Rates of change

One common misunderstanding about how the current global warming differs from past episodes of warming is the rate of warming.  In this post, I'll show how the rate over the past 30 years stacks up with two of the better-known rates from geologic history.

Past 30 years (1983-2013) rate ± standard error:
UAH: +0.015379 ± 0.003783ºC per year
GISS: +0.015505 ± 0.002491ºC per year
NCDC: +0.014454 ± 0.002489ºC per year
HadCRUT4: +0.014896 ± 0.002824ºC per year

Depending on the data set, the rate of the last 30 years ranges from 0.014454ºC per year up to 0.015505ºC per year.  When I average the four data sets together then calculate the rate, the result is +0.014692 ± 0.003070ºC per year for the last 30 years.

For the geologic rates, let's start with the most recent and work backwards in time.

Over the 5,000 years since the end of the Holocene Climatic Optimum, the Earth slowly cooled by 0.7ºC (Marcott et al. 2013).  That's an average rate of  -0.00014ºC per year.  The current rate is 104x faster than the rate over the previous 5,000 years.

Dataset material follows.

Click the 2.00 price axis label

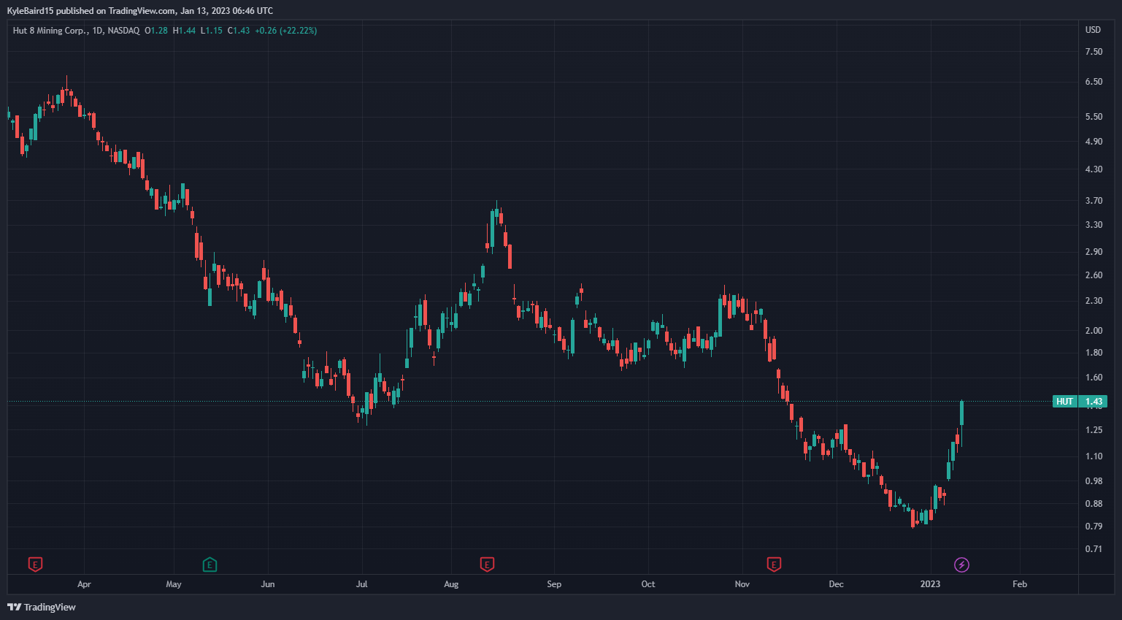[x=1094, y=331]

At the end of the last ice age, a process lasting between 22,000 to 11,000 BP, global temperatures rose an average of 3.5ºC over 8,000 years (Shakun et al. 2012).  That translates to an average of 0.0004375ºC per year, which means the average rate of change over the last 30 years is 33.5x faster than at the end of the last ice age.

During the Paleocene-Eocene Thermal Maximum (55 million years BP), global temperatures rose an average of 6.5ºC over 19,000 years (Cui et al. 2011).  This warming was triggered by a release of an average of 6.2 billion metric tons of CO2 per year.  In contrast, humans released the equivalent of 34.8 billion metric tons of CO2 (9.5 billion metric tons Carbon) in 2011 alone (Quéré et al. 2012).  Not only is the rate of CO2 release greater, the rate of change in temperature over the last 30 years is 43x greater than it was then.

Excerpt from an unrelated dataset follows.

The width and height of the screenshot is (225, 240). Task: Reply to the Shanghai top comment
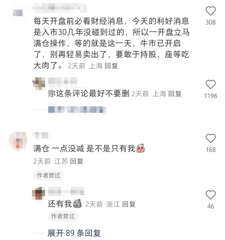pos(111,66)
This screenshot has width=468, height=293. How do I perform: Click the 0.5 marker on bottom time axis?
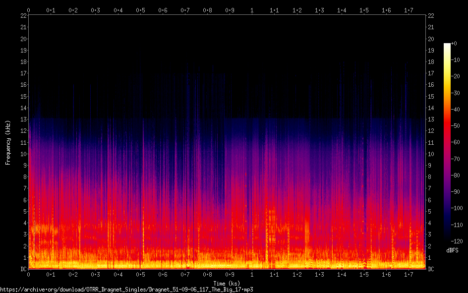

Less well known but a subject of active research is the End-Triassic Mass Extinction 210 million years ago.  This extinction was a time when 50% of species went extinct due to a massive disruption of the carbon cycle and climate.  While I cannot find an estimate of the temperature change, the amount of CO2 has been estimated at 12 trillion metric tons of carbon over a period of 10,000 to 20,000 years (Ruhl et al. 2011), which averages out to between 0.6 billion metric tons and 1.2 billion metric tons per year, far lower than the 9.5 billion metric tons of carbon human activities released in 2011 alone.  The cause of that carbon release is disputed, with Ruhl et al. favoring methane clathrates whereas Blackburn et al. (2013) ascribed it to massive volcanic eruptions triggered as Pangea broke apart.

The lesson from examining geologic history is quite clear.  The current rate of temperature is simply far faster than what has been experienced in the past.  This graph of Holocene temperatures sums up that point nicely:

The only thing standing between us today and the major ecosystem changes, species extinctions, etc noted in the geologic record is time, as the current rate of change is more than fast enough to trigger such events if it continues.  Add in the fact that the Milankovitch cycles, which have been the primary drivers of the Ice Ages, are 6,000 years into a 29,000-year cooling phase (Imbrie and Imbrie 1980) and it's not too hard to see that the current warming is counter to the natural cycle and occurring too fast to be natural.